The boy carried the lantern into the cellar, sloshing oil onto the steps as he walked down. He paused for a moment, anxious, at the bottom; then he drew from his right pocket a match, and lit the lantern.

Its light was dim and flickering, and gave everything a sickly sort of glow; but it was enough to see by. The boy walked to the cellar's far wall, worked for a moment, seemed to activate some kind of mechanism - for a section of wall swung aside, revealing a dark earth-walled tunnel beyond.

 The boy took a deep breath, and walked in.

 He walked for some time - proceeding ever straight in his course, taking none of the side-passage openings that would occasionally appear in the tunnel walls - until at length he arrived at a dead-end. The boy glanced down at the lantern for a moment, and then slowly turned, facing the way he came.

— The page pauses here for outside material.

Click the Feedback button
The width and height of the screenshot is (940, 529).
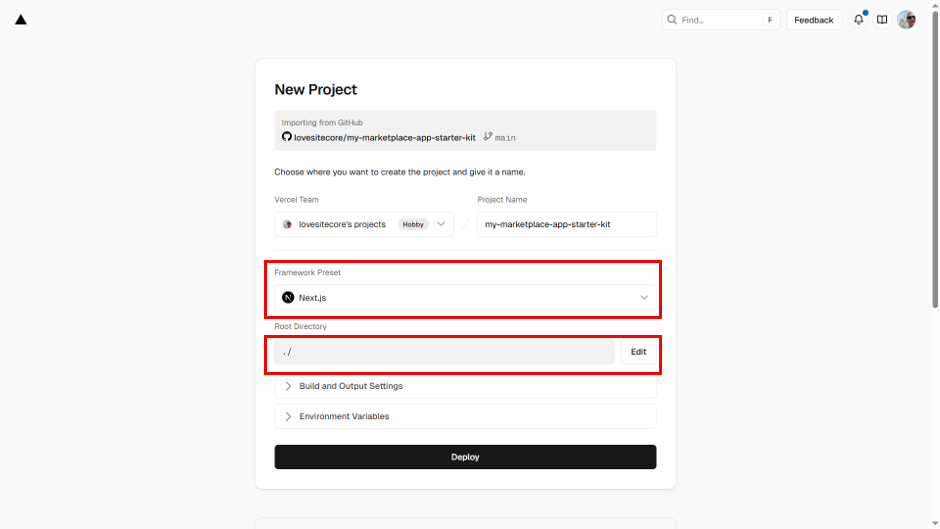(x=813, y=20)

 Now it was a great cavern, with a pile of gold and silver and jewels heaped in the center carelessly, gleaming in the lantern-light. The boy seemed unsurprised.

 "You must want to kill me," he said to the lantern. "This is the third time you've led me here in the last month."

 The lantern sloshed.

 Then there arose a trembling in the earth; the boy stepped back, drawing a bow from his back and plucking an arrow from his quiver. The trembling intensified; and then a great wyrm burst from the center of the treasure-pile, sending a spray of goblets and gemstones in all directions.

 "Is this some kind of moral lesson?" the boy asked. "Seeking wealth will consume you? I thought you were an adventure-seeking lantern, not an English Lit lantern. Will this turn into a bildungsroman next?"

 The wyrm seemed offended. It reared back, and struck!

 Unfortunately it was vulnerable to flaming arrows applied to the back of the throat. So that really was the end of that.

 "Oh, thank you, brave adventurer!" a Princess said, emerging from the worm's gullet. "You've saved me from a grisly fate! How can I thank you?"

 "Eh, don't bother," the boy said grumpily. "Nothing in here is ever nice. You're probably just some succubus or harpy or something, and if I let you get near me, you'll try to kill and eat me. Just... go about your business, please."

 "But you saved me!" the Princess said. "Perhaps you aren't in the mood to be thanked with a... kiss, but - you must be here for some reason. I can help with whatever that is!"

 "I'm just here to rescue my dad," the boy said. "Because once I become a True Hero, I'll find him and save the day. But you're not my dad, so you can shove it."

 "Your dad? I might have heard of him," the Princess said. "Here, I have a map to the Great Prison of Sarkad, where he's probably being held. But it's small - you'd have to get close to read it, and you don't want to do that..."

 The boy thought, watching the Princess's face in the lantern's dancing light. "Drop it on the ground," he said, "and I'll come over and look at it. Then, if you really do just want to help me, everything will be fine. Okay?"

 The Princess shrugged a very refined shrug. "All right," she said, dropping the map face-side down onto the ground. She backed away. The boy stepped forward.

 Then, when he bent down to flip it over, she extended her claws and attacked!

 "If you're a moral-lesson teaching lantern, you're a really bad one!" the boy complained to the lantern.

 But it didn't even respond!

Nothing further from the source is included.